__EXERCISE MATERIALS__:
###

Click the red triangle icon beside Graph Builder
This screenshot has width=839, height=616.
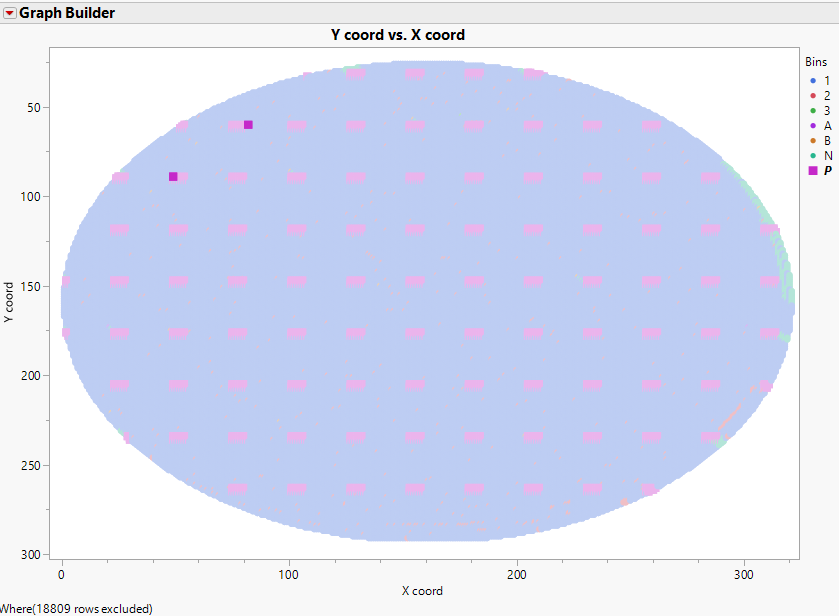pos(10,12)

###

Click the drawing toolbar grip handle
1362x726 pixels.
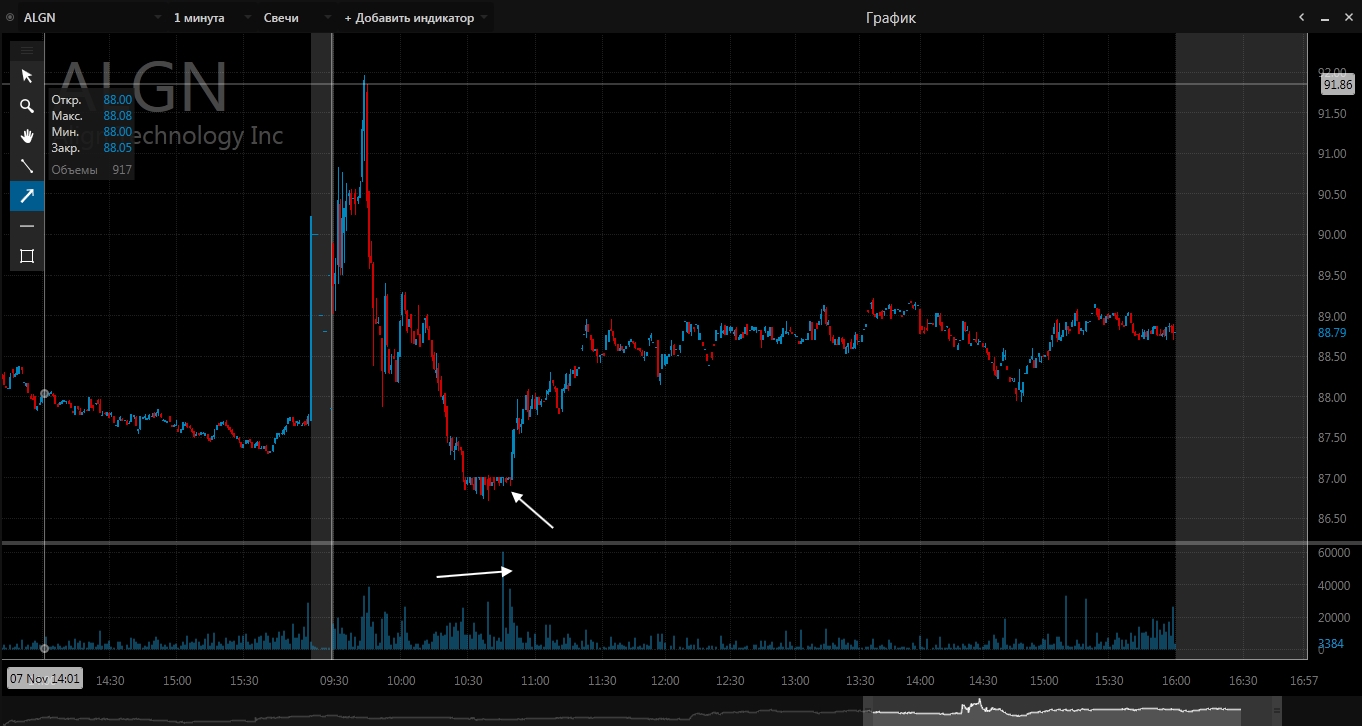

###

__TO DO__: Copy back the listing above exactly, but only from the line with "Click the drawing toolbar grip handle" through the line with "1362x726 pixels.", both ends included.

__YOUR SOLUTION__:
Click the drawing toolbar grip handle
1362x726 pixels.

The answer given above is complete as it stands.